Q5. In a two-way ANOVA, how would you calculate the main effects and interaction effects using Python?

In [2]:
import pandas as pd
import numpy as np
import statsmodels.api as sm
from statsmodels.formula.api import ols

load data into DataFrame
df = pd.read_csv('data.csv')

# perform Two-Way ANOVA
model = ols('dependent_variable ~ C(factor1) + C(factor2) + C(factor1):C(factor2)', data=df).fit()
anova_table = sm.stats.anova_lm(model, typ=2)

# extract main effects and interaction effects
main_effect_factor1 = anova_table.loc['C(factor1)', 'sum_sq']
main_effect_factor2 = anova_table.loc['C(factor2)', 'sum_sq']
interaction_effect = anova_table.loc['C(factor1):C(factor2)', 'sum_sq']

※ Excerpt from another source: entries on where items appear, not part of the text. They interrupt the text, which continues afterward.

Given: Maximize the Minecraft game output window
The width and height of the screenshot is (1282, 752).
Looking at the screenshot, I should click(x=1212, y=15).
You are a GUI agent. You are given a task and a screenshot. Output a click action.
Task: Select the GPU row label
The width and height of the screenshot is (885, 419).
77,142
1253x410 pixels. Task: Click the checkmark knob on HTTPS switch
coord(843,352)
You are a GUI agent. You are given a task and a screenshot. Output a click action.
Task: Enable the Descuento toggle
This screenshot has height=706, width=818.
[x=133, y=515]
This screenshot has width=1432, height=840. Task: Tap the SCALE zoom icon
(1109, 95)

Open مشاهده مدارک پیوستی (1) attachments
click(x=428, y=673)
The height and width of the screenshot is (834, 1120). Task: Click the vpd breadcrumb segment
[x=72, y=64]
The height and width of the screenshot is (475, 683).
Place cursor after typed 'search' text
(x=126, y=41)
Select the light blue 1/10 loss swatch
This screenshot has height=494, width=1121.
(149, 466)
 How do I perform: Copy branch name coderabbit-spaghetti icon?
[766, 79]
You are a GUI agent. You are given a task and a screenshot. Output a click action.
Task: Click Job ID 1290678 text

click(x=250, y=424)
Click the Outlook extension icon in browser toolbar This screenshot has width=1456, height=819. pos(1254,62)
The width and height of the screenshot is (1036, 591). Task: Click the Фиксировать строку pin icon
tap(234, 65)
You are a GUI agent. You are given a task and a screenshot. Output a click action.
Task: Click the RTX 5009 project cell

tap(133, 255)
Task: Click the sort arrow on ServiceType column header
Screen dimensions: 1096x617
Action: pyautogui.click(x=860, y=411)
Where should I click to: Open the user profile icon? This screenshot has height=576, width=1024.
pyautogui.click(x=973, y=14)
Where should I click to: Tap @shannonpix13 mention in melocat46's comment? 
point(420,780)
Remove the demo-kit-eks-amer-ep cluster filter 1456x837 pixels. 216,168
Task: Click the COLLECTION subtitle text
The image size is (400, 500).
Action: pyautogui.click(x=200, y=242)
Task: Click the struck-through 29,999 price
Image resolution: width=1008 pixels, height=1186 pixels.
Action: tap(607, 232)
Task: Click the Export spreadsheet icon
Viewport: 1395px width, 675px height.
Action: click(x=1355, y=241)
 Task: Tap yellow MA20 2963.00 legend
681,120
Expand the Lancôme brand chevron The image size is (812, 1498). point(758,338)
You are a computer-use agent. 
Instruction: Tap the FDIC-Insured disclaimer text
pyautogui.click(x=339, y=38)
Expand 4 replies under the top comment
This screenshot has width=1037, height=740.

Q6. Suppose you conducted a one-way ANOVA and obtained an F-statistic of 5.23 and a p-value of 0.02.
What can you conclude about the differences between the groups, and how would you interpret these
results?

### Interpretation of Results from a One-Way ANOVA:

A One-Way ANOVA tests whether there are significant differences in the means of three or more groups. In this case, the F-statistic is 5.23 and the p-value is 0.02. The p-value is less than the significance level of 0.05, which indicates that there is a significant difference between the means of at least two of the groups. Therefore, we can conclude that there are significant differences between the groups. The F-statistic of 5.23 tells us how much larger the variation between the group means is compared to the variation within the groups. The higher the F-statistic, the larger the difference between the groups.

Q7. In a repeated measures ANOVA, how would you handle missing data, and what are the potential
consequences of using different methods to handle missing data?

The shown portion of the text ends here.